Air-France-Flug AF 447:"Wir müssen die Black Box finden"

Air-France-Vorstand Gilbert Rovetto und Etienne Lichtenberger, Leiter Flugsicherheit bei Air France, über die Ursachen des Absturzes von Flug AF 447.

Gilbert Rovetto und Etienne Lichtenberger beschäftigen sich bei Air France seit dem 1. Juni intensiv mit dem Absturz des Fluges AF 447. Rovetto ist Konzernvorstand für den Flugbetrieb, Lichtenberger ist Leiter Flugsicherheit und aktiver Kapitän auf den Airbus-Modellen A330 und A340.

Air-France-Flug AF 447 Vorstand Gilbert Rovetto

Air-France-Konzernvorstandsmitglied Gilbert Rovetto kann sich den Absturz des Fluges AF 447 nicht erklären.

(Foto: Foto: oh)

SZ: Airbus hat überraschend nun doch empfohlen, die Thales-Pitot-Sonden auszutauschen. Was wird Air France tun?

Rovetto: Lassen Sie mich erst unser tiefes Mitgefühl gegenüber Angehörigen und Freunden der deutschen Passagiere ausdrücken, die an Bord von AF 447 waren. Aber zur Frage: Wir werden die Sonden so schnell wie möglich ersetzen, aber das Problem ist, sie zu bekommen. Die Arbeit selbst ist nicht schwierig, weil wir offenbar an den Computern nicht viel ändern müssen. Bis letzte Woche sind wir davon ausgegangen, dass die neuesten Thales-Geräte wesentlich besser sind als die alten - jetzt ist wieder alles anders.

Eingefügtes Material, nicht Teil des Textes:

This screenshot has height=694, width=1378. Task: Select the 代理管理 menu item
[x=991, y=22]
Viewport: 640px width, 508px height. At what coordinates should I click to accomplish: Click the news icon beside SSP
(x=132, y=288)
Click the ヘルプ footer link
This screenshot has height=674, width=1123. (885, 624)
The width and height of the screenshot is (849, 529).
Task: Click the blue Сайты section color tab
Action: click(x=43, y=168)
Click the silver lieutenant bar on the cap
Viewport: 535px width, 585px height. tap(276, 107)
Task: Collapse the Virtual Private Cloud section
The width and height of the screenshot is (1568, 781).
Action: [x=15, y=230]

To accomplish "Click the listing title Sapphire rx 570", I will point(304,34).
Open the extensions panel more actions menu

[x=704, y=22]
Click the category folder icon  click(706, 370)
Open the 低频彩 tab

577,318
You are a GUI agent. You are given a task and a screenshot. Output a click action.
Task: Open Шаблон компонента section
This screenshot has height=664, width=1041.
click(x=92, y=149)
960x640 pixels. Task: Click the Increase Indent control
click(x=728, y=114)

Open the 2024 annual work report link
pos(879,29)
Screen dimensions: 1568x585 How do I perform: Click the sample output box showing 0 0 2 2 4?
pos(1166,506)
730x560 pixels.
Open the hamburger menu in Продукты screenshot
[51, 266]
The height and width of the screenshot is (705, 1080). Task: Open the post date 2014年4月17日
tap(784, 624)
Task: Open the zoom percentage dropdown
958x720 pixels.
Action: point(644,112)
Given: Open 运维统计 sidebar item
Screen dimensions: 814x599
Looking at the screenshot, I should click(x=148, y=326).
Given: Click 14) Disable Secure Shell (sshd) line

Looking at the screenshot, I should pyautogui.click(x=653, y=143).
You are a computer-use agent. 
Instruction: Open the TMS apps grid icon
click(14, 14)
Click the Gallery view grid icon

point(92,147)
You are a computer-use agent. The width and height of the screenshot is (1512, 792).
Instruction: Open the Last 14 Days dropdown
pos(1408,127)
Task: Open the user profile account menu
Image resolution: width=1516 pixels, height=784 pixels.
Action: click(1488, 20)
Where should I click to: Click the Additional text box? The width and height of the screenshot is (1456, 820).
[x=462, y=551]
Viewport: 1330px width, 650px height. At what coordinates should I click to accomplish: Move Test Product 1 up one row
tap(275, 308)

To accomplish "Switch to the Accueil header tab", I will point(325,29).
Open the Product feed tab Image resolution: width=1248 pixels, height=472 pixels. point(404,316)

SZ: Wie hat Air France reagiert, als sich die Sonden als möglicher Faktor für den Absturz herauskristallisierten?

Rovetto: Niemand weiß, ob die Sonden überhaupt ein Faktor bei dem Absturz waren. Dennoch haben wir eine Menge Informationen an unsere Crews geschickt. Schon 2007 haben unsere 2200 Airbus-Piloten ein spezielles Training in Sachen unzuverlässige Geschwindigkeitsanzeigen bekommen. Und sie werden eine zusätzliche Trainingseinheit im Flugsimulator erhalten.

SZ: Es hat bei Air France schon früher Vorfälle gegeben, in denen genau das passiert ist. Hätten Sie nicht früher reagieren müssen?

Lichtenberger: Wir haben Airbus im vergangenen Jahr um eine technische Lösung gebeten. Die Antwort war, dass die neuen Sensoren (Thales BA) das Vereisungsproblem nicht lösen. Unabhängig davon: Bei all jenen Vorfällen waren die Piloten in der Lage, das Flugzeug manuell weiterzufliegen. Sie mussten zwar eine Stress-Situation bewältigen, aber sie hatten die Lage immer unter Kontrolle. Keine der Besatzungen berichtete, dass das Fliegen plötzlich extrem schwierig geworden sei. Deswegen vermuten wir ja auch, dass bei Air France 447 noch etwas anderes vorgefallen sein muss - etwas sehr Schwerwiegendes, von dem wir bislang noch nichts wissen.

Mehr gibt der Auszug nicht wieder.